The total rent is $2,300 a month (1300 1st mortgage and 1000 2nd mortgage). Like I said earlier, no profit or loss is being made, but right now I have friends living there who will take care of it and fix up the house while living there.
As for the assisted living idea, I don’t plan on dealing with seniors. Mostly likely younger, ambulatory or independent tenants. Before my friends moved in, my mom was contacted by one person who wanted to live in the licensed facility and I believe for each person, monthly cash flow is about 2-5k/month (minus expenses such as on-site staff, food, etc). That idea is still 1.5 years away, so I have some time to talk to actual owners.
Right now, I am still a bit unsure whether it’s best to transfer the deed into my name or to leave it in my mom’s name and continue doing what I am doing and gain experience with the property.
I know for a fact our investment property is not on my personal credit report. We’ve had the property for about a year and a half. We just bought a house for our family and got the credit report from that. It did not show our investment property. It did, however, show we still owed on our truck we paid for many months ago. Got that cleaned up after we found out about it. I should add that our investment property is through a small local bank that apparently doesn’t report much of anything. I’ve had probably 15 or so auto loans over the years with them and none ever showed up on my report.
I’m not sure about your questions regarding LLCs under Fannie and Freddie. I looked up some stuff, but some of it was dated.
Our banker for our last business acct. told us about people who purchsed multiple properties in their own names and got to the point where they couldn’t borrow much of anything. That was one reason she thought it was best to hold properties in some type of entity rather than in your personal name.
I always ask banks up front if they loan to LLCs with a personal guarantee so I don’t waste anyone’s time checking into a loan if they don’t deal with LLCs.
I’m currently working on my personal financial statement and I have arrived to the section where I would list my properties. As mentioned earlier, I do not have any property in my name/portfolio.

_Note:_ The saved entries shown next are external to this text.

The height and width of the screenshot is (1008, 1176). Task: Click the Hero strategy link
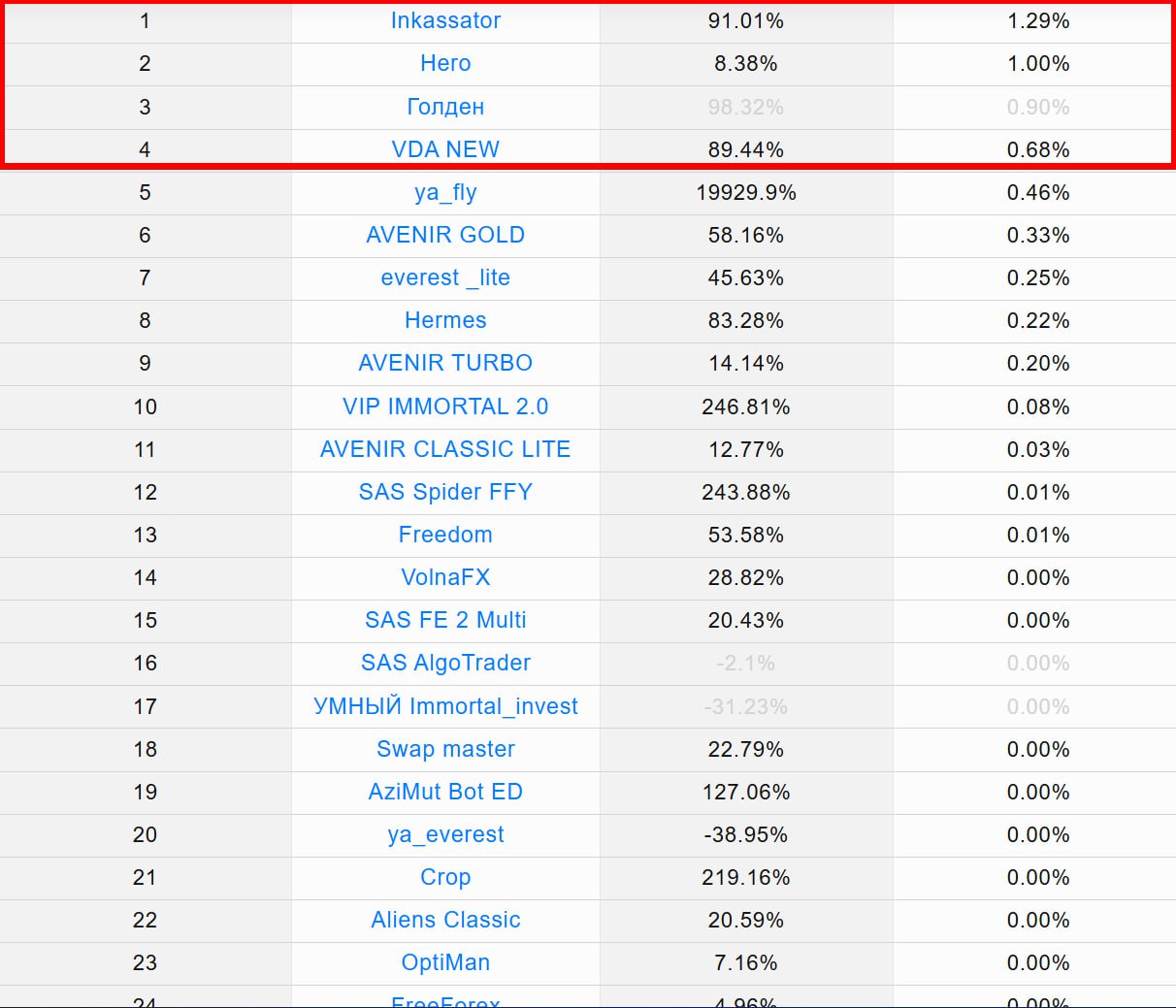point(445,63)
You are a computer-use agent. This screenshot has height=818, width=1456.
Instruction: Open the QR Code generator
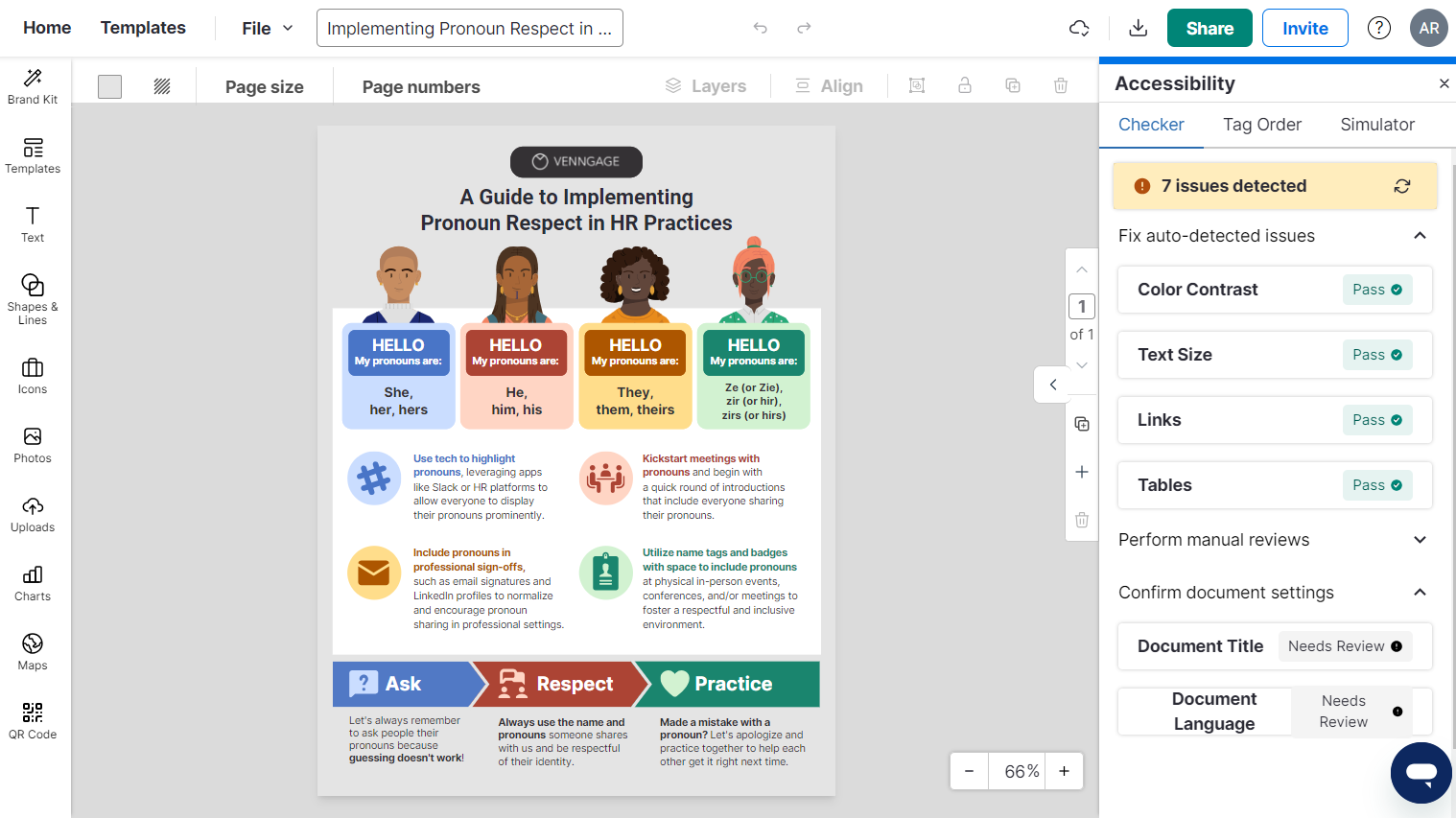coord(32,720)
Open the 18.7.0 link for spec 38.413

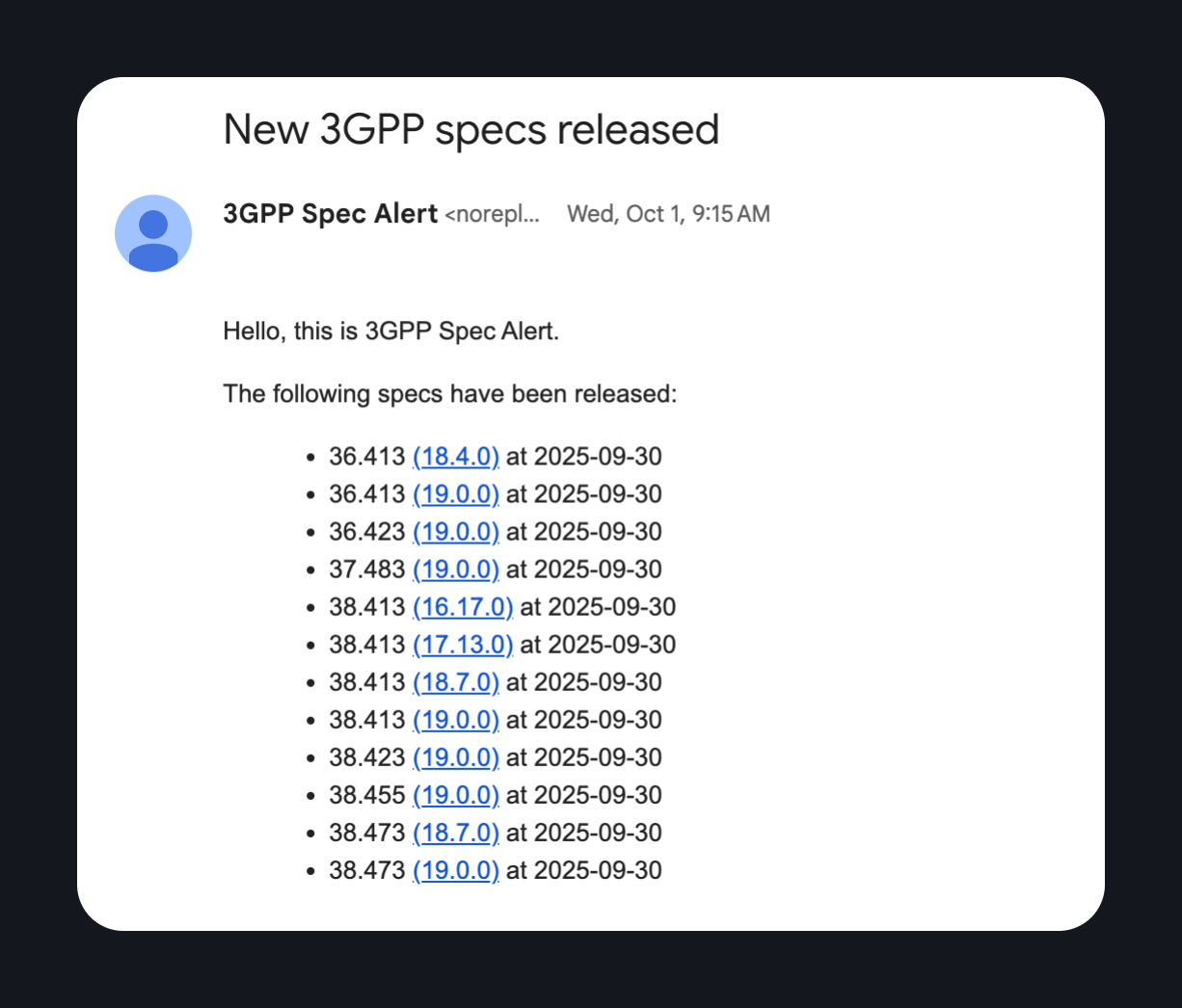455,682
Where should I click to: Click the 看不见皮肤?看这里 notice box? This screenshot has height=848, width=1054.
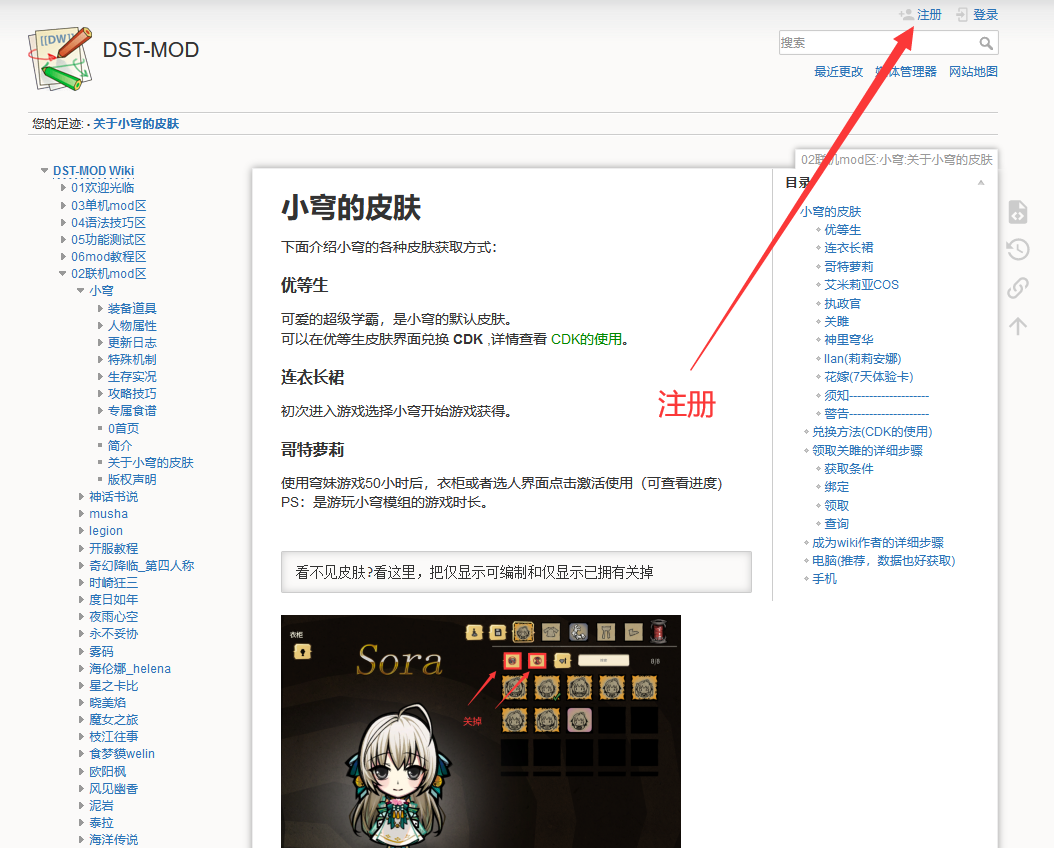tap(515, 572)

If I decided to put my mom’s house in my name, would that help me leverage when submitting a loan proposal to a bank? For example, would a bank lean towards providing funding for a project, simply because the house in my name would be a possible source of repayment?
I’m thinking that the house would highlight some experience in my very early real estate career, since I currently do not have any.
Putting the house in your name would hurt your DTI ratio. The property would be a liability, making your debt service number higher. Consequently your DTI ratio will be higher and it will be harder to qualify for your own financing.
Wishful thinking, but not correct. For the reasons I mentioned above, having the house in your name will lower the amount of income you will have available to repay a loan. The bank won’t be interested in your “track record”, they are concerned about your ability to repay the loan you are seeking.
A loan to a corporate entity is a commercial loan. Fannie and Freddie do not purchase commercial loans. That is why a loan against property titled in a corporate name is not included in Fannie’s count of the number of financed properties.
As of today, Fannie Mae has a limit of 4 financed properties. Freddie Mac still has a 10 financed property limit. For both Fannie and Freddie, your primary residence is included in the count if it is financed.
Justin/Dave - thank you for the clarification. This makes sense.
I found a local bank that keeps the paper. They don’t care if I get the mortgage in my LLC’s name as long as I personally guarantee it… They also don’t have any limit on the number of properties as long as they feel you have the ability to pay the mortgage.